The papers, along with hundreds of other artifacts, were finally recovered during renovations in the 1980s. However, no one cataloged these objects until last year, when a team of volunteers sorted through them. This week, Sutton House will publicly display the paper cuttings for the first time.
Due to the flimsy material, experts were surprised to find them intact. According to Isabella Rosner, an expert in early modern material culture, only a few other examples of such art are known to exist.
“It’s an art form that is discussed in 17th-century domestic manuals, but there is very little material survival—three examples from 17th-century England, of which this is one,” Rosner tells the Guardian’s Harriet Sherwood.

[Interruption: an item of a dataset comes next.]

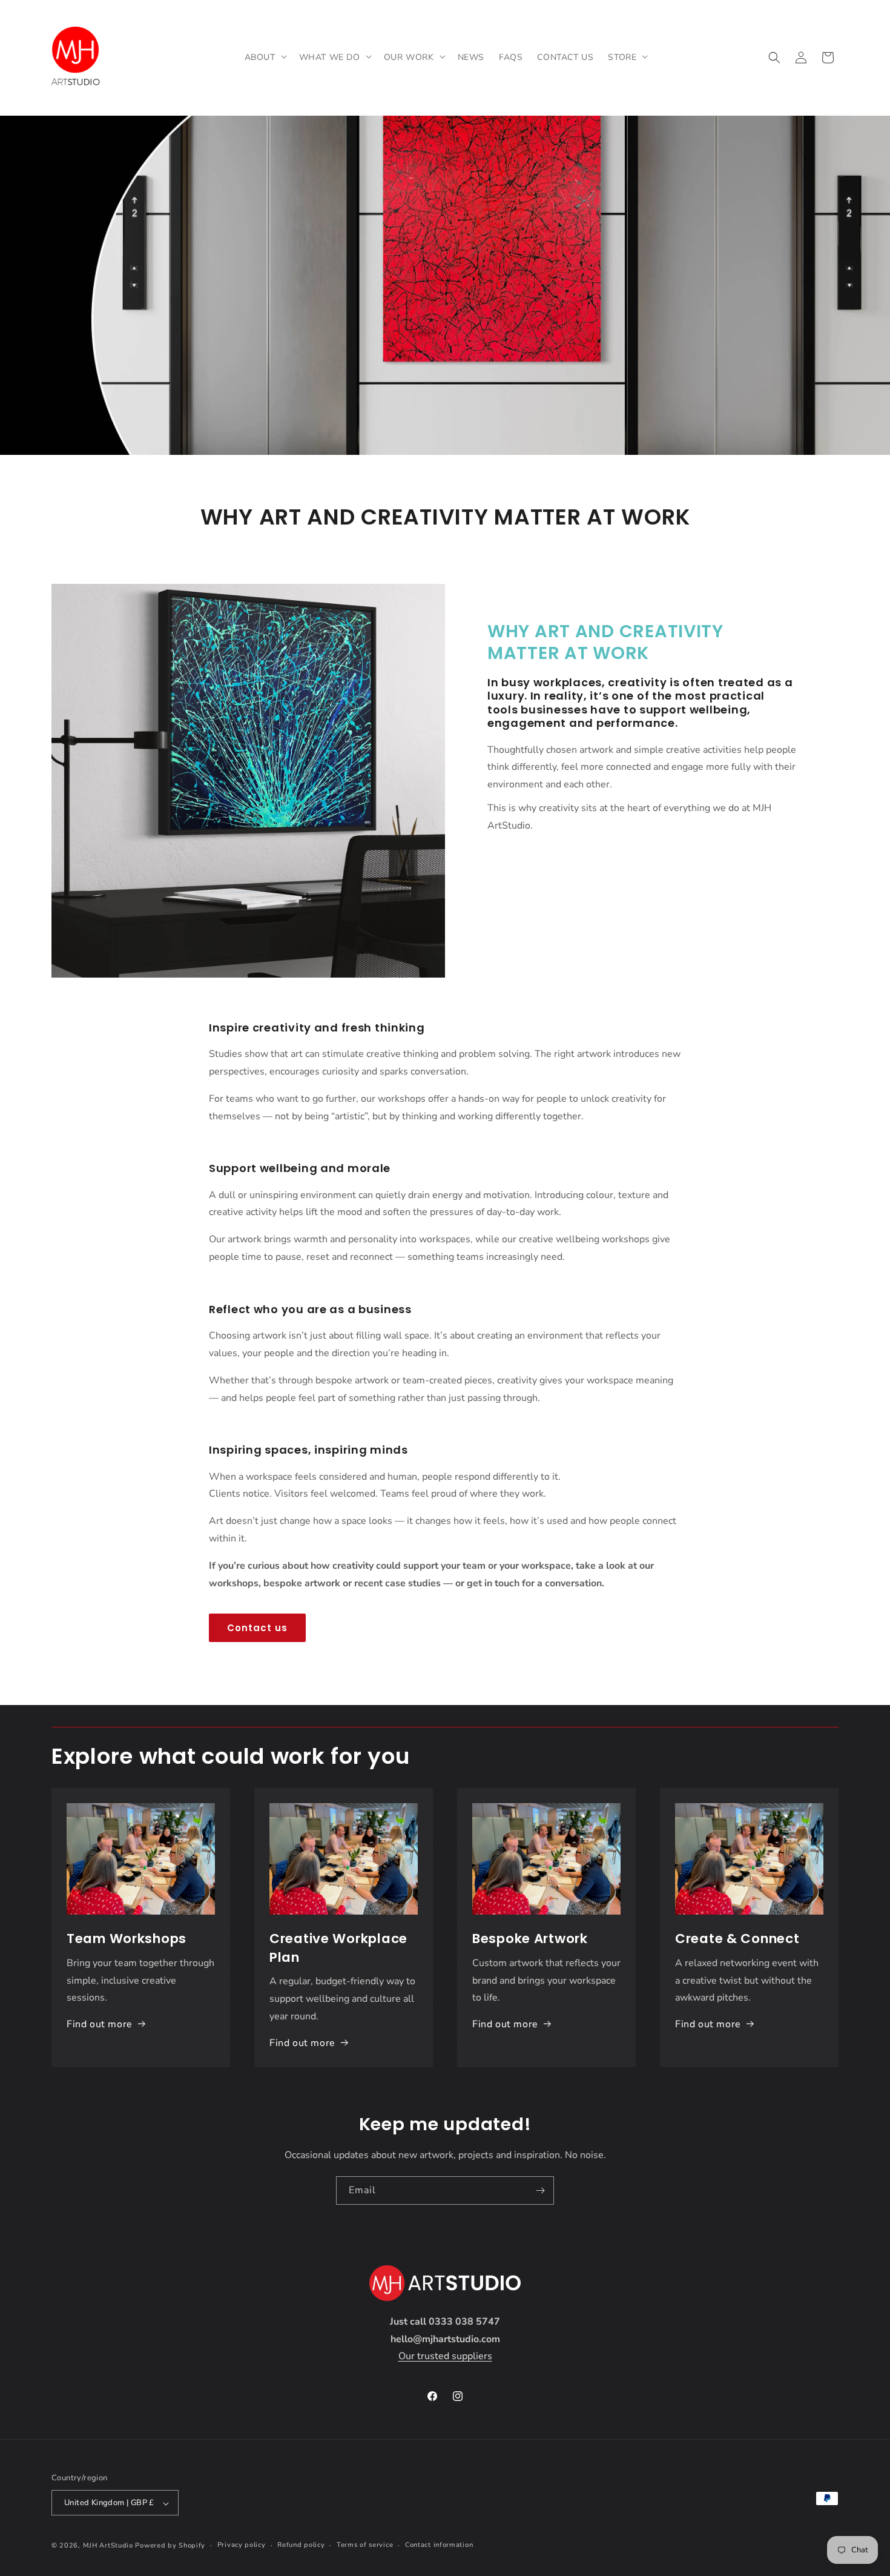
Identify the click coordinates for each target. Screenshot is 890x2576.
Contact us (257, 1627)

Sutton House’s girls’ school was founded in 1657. At the time, providing formal education for girls was a “relatively new concept,” as Kate Simpson, a senior collections officer at the National Trust, tells the Guardian.
The school provided lessons in writing, reading, math, music and art. The girls studied paper cutting alongside other crafts, such as embroidery and needlework. Instructors showed them how to cut paper designs from a book and hand-color them. The finished products were used as decorations on boxes, bowls and more.

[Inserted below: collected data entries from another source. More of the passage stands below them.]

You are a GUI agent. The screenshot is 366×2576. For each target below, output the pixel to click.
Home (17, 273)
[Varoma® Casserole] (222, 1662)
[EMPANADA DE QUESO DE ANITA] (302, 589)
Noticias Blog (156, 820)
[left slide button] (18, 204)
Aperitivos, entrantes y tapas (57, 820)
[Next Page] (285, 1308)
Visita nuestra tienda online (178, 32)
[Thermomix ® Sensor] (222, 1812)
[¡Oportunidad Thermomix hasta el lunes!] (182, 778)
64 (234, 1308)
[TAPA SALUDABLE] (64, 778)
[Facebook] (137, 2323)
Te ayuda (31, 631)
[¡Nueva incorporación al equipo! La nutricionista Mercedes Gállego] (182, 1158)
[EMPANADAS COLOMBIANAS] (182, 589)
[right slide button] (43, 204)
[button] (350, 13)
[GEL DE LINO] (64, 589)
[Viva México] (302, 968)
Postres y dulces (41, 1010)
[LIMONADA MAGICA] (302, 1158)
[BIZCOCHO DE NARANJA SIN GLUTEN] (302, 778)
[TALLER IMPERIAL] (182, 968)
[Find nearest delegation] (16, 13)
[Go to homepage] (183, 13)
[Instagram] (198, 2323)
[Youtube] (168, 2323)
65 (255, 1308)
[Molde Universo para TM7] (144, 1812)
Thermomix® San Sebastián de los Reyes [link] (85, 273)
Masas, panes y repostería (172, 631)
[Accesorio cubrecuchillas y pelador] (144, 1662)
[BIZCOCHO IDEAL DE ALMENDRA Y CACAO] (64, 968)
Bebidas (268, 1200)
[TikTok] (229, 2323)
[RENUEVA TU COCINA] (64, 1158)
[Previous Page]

Researchers think that Hannah Woolley, an established 17th-century author of books on house management, once worked at the school—and perhaps even taught the girls paper cutting.
In her books, Woolley “described the ‘cutting of prints, and adorning rooms or cabinets, or stands with them’ as skills which ‘I shall be willing to impart to them, who are desirous to learn,’” says Rosner in a statement from the National Trust. “It is possible the paper cutouts identified were carried out by preteen and teenage girls under her tutelage.”
The paper cuttings, which feature personal touches from the girls who made them, are all unique. The colorful pink hen, for example, is misspelled as “a hean,” per the Art Newspaper’s Maev Kennedy.
“We have long known about the role of Sutton House as a girls’ school over its lifetime, but with few details about the classes, the pupils or teaching,” says Simpson in the statement. “This discovery brings to vivid life one of the skills that pupils were taught and the painstaking process of handling, cutting and coloring such tiny pieces of paper.”
The cuttings will be on view at Sutton House in London from July 19 through December.